§ Work task: After finding the line that holds "476x868 pixels. At" below, set down that line and the rest through the final one exactly, leaving the pictures out.
------ Data supplied
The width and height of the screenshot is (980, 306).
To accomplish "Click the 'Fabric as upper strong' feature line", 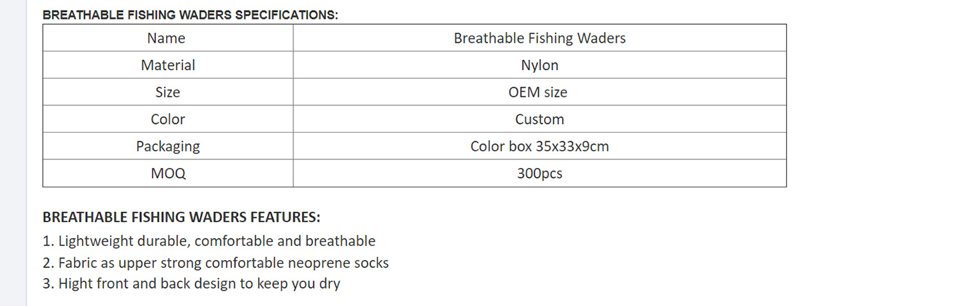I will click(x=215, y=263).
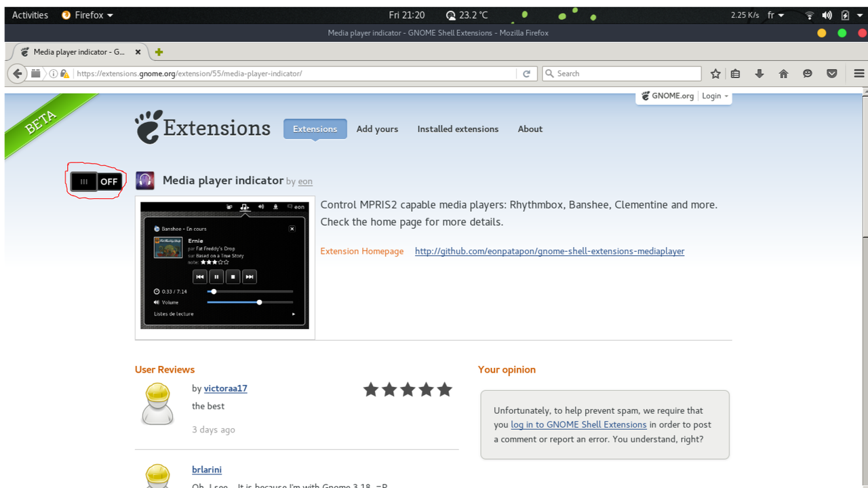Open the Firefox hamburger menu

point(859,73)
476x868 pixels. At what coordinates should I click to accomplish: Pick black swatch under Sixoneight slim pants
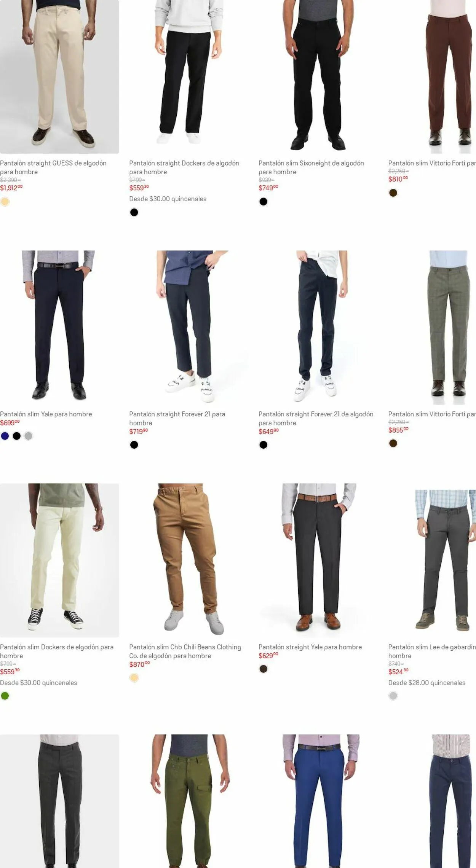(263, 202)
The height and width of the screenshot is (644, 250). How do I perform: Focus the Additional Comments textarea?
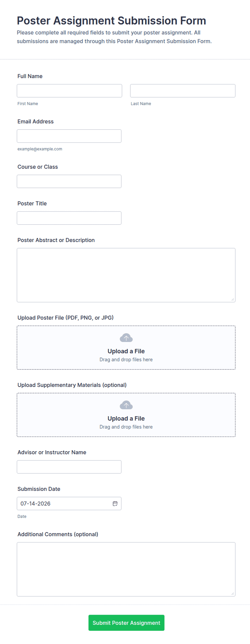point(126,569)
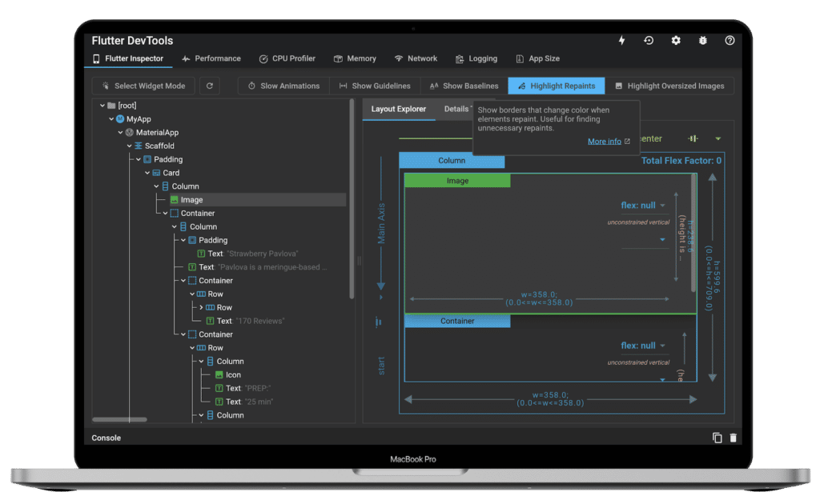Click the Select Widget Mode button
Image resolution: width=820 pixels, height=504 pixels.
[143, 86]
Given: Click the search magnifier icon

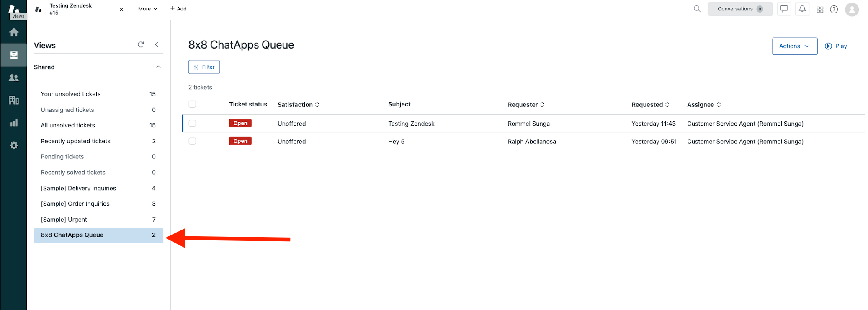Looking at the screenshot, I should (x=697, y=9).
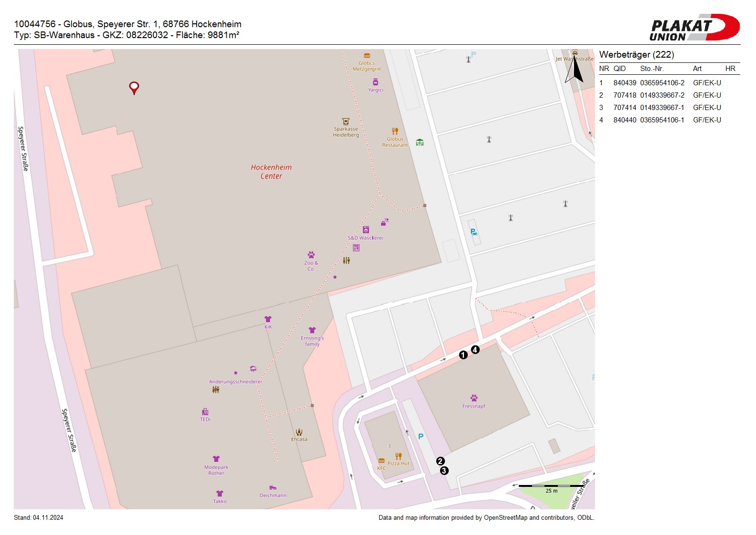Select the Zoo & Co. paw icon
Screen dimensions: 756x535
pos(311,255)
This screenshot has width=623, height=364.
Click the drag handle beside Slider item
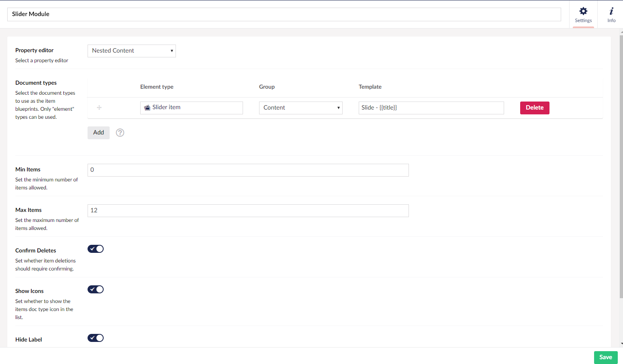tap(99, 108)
------------
§ Response box:
476x868 pixels. At what coordinates should I click to accomplish: Pick black swatch under Sixoneight slim pants
(263, 202)
The height and width of the screenshot is (644, 250). How do I perform: Focus the Additional Comments textarea?
point(126,569)
Click the Select Widget Mode button
Image resolution: width=820 pixels, height=504 pixels.
[143, 86]
Given: Click the search magnifier icon

Looking at the screenshot, I should (x=697, y=9).
Select the Zoo & Co. paw icon
Screen dimensions: 756x535
pos(311,255)
This screenshot has width=623, height=364.
Click the drag handle beside Slider item
tap(99, 108)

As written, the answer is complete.